今回は演奏会の感想ではなく、別の話題を。
下記のリブログ元の記事、大変興味深く読ませていただいた。
特に、コンサートマスターについて。
以下に引用してみたい。
“一番厳しい職業、コンサートマスター。
あの位置に座る人は大抵、
最初からコンサートマスターなんです。
2nd首席からコンマスになる人もいますが
Tuttiでオケの経験がある人はあまり無く、
オケをまとめるコンマスが新人さんだと
オーケストラの経験が最も浅いというわけで。
後ろのベテラン達から期待の眼差しを受け
バイオリンが上手ければ良いだけではなく
コンマスとしての仕事もする必要がある、
仲間の中にも厳しい人が少なからずいる、
お客様にも厳しい方々が沢山いらっしゃる、
そう、コンマスだから。
新人のコンマスって、一般で例えると、
22歳新卒で縁故無く常務取締役に就任とか、
そんな妄想も言い過ぎでは無いと思うのです、
そう考えると物凄く仕事が出来るでしょう?
某コンマスに聞いたことがあります。
最初に行ったオーケストラについて尋ねると
「あそこに居た時の自分は黒歴史しかない」
あー、コンマスもそう思ってるんだ、、、
と思って少し安堵。
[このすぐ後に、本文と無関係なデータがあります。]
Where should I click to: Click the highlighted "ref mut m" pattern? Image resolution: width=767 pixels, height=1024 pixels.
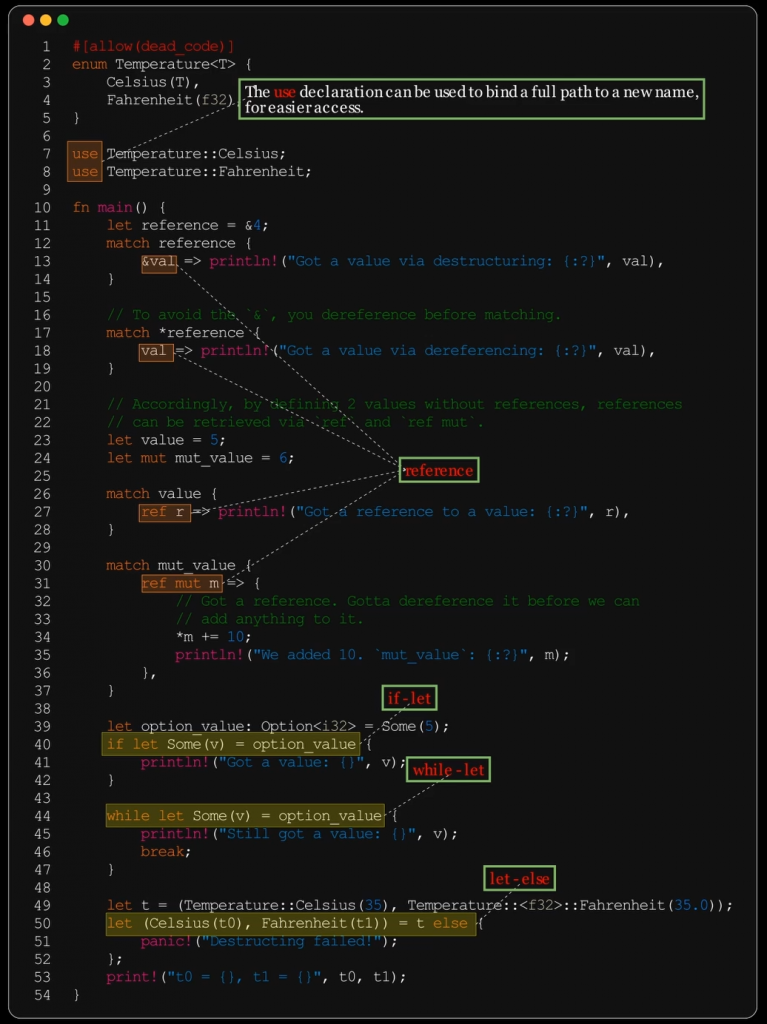[x=181, y=583]
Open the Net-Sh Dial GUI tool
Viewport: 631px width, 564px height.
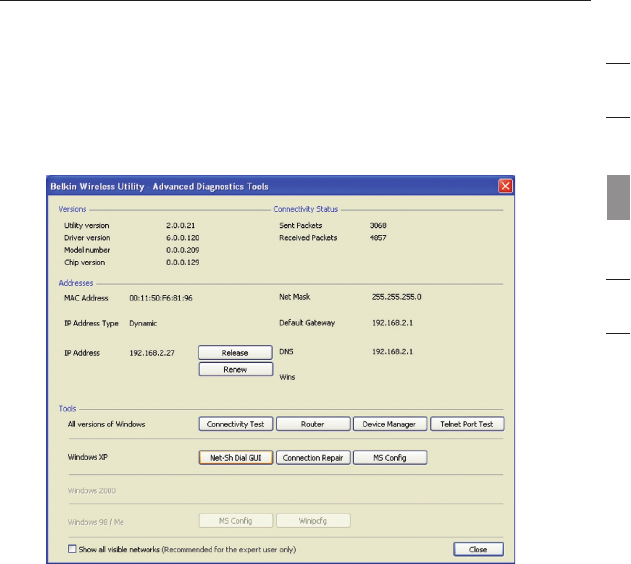(236, 458)
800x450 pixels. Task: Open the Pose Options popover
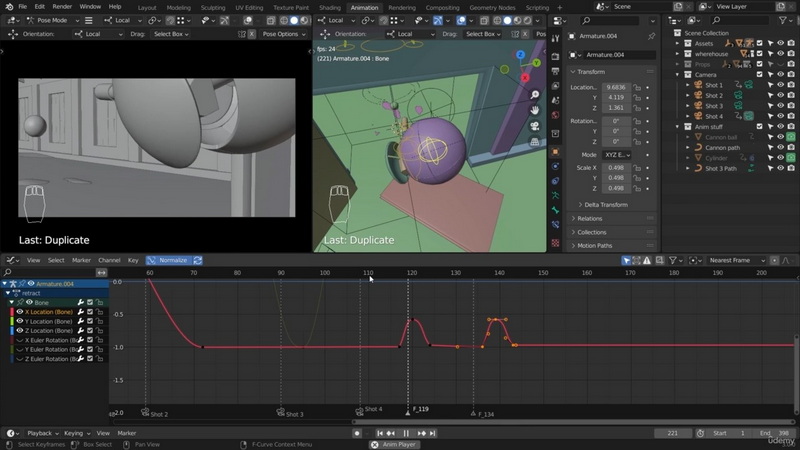(284, 34)
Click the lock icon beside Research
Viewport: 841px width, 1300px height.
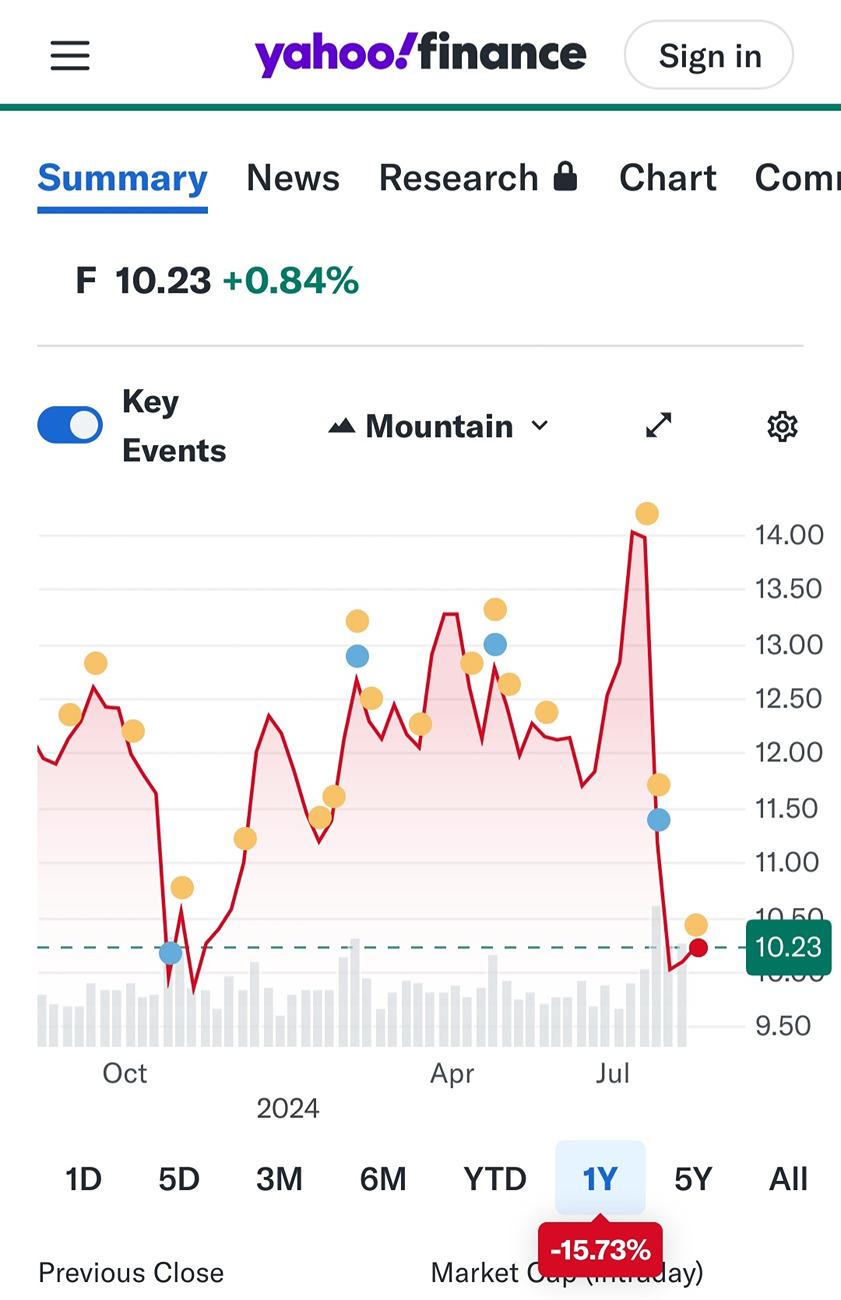[565, 177]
”
以上である。
コンサートマスターは、ヴァイオリンが上手ければ良いわけではなく、「コンマスとしての仕事」をする必要があるらしい。
それはいったい、何なのか。
私は、例えばよく聴く大阪フィルのコンサートで、指揮者によって音楽が全く異なることはしばしば体験したけれど、コンマスが田野倉雅秋のときと崔文洙のときとで音楽に大きな違いを感じたことはない。
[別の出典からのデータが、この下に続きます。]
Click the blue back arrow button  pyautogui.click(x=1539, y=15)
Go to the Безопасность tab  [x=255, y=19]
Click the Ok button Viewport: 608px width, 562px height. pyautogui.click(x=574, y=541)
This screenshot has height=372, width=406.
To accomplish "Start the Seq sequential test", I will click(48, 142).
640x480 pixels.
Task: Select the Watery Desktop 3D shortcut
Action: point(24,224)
また、私は以前の記事やそのコメント欄でも少し書いたことがあるけれど(その記事はこちら)、私がベルリン・フィルの歴代のコンマスの中でもシモン・ゴールドベルクがとりわけ好きなのは、ほかでもない彼のソロ・パートの素晴らしさの故であって(フルトヴェングラー指揮ベルリン・フィルの「ティル」のヴァイオリン・ソロは彼の演奏だと私は信じている)、ソロ部分以外のコンマスの個性は私にはよく分からない。
同じベルリン・フィルでも、フルトヴェングラーが振った1930年の「ティル」とエーリヒ・クライバーが振った1930年の「ティル」とを聴き比べると、あるいはワルターが振った1930年の「ばらの騎士」ワルツとエーリヒ・クライバーが振った1931年の「ばらの騎士」ワルツとを聴き比べると、全く同じ人たちが弾いていて棒を振る人ただ一人のみが違うのだとはおよそ信じられないほどに、全く違った音楽となっている。
しかし、それほど違う「ティル」でもコンマスはおそらく同じゴールドベルクだし、ヴァイオリン・ソロのない曲に至ってはコンマスが誰なのかさえ私には判別できない。
以前の記事にも書いたが(その記事はこちら)、フルトヴェングラーがコンマスであるゴールドベルクのことをいかに大事にしていたかが分かるエピソードがいくつもある。
当時のゴールドベルクは、20歳そこそこの若者。
それこそ、上の記事に書いたようなエピソードは「黒歴史」と言ってもいいくらい。
あのプライド高きフルトヴェングラーがそれほどまでに買っていたゴールドベルクの才能とは、何だったのか。
帝王カラヤンも、ベルリン・フィルのコンマスとして招聘したミシェル・シュヴァルベを丁重に扱ったという。
ゴールドベルクは、16歳でドレスデン・フィルのコンマスに就任した後、フルトヴェングラーの引き抜きにより20歳でベルリン・フィルという世界一のエリート集団の“取締役”となった。
ドレスデンでの4年間でコンマスの仕事を完全にマスターしていたのか、それとも生まれながらにしてコンマスの才能があったのか。
その才能とは、演奏自体のうまさなのか、皆が合わせやすいような身体の動かし方なのか、本番以前の段階での皆の意見のまとめ方なのか、はたまたもっと漠然としたリーダーシップ的オーラなのか。
あるいは、そもそも指揮者の考える理想のコンマスと、オーケストラ団員の考える理想のコンマスは、同じなのかどうか。
昨年の仙台コンクールのヴァイオリン部門ではコンマスとしての審査があったが(その記事はこちら)、どういった点が評価されたのか。
興味は尽きない。
一度、同じ定期演奏会の1日目と2日目とでコンマスを変える、ということをやってみてほしい気がする。
同じ曲、同じ指揮者で、コンマスの違いがどれだけ演奏に表れるだろうか。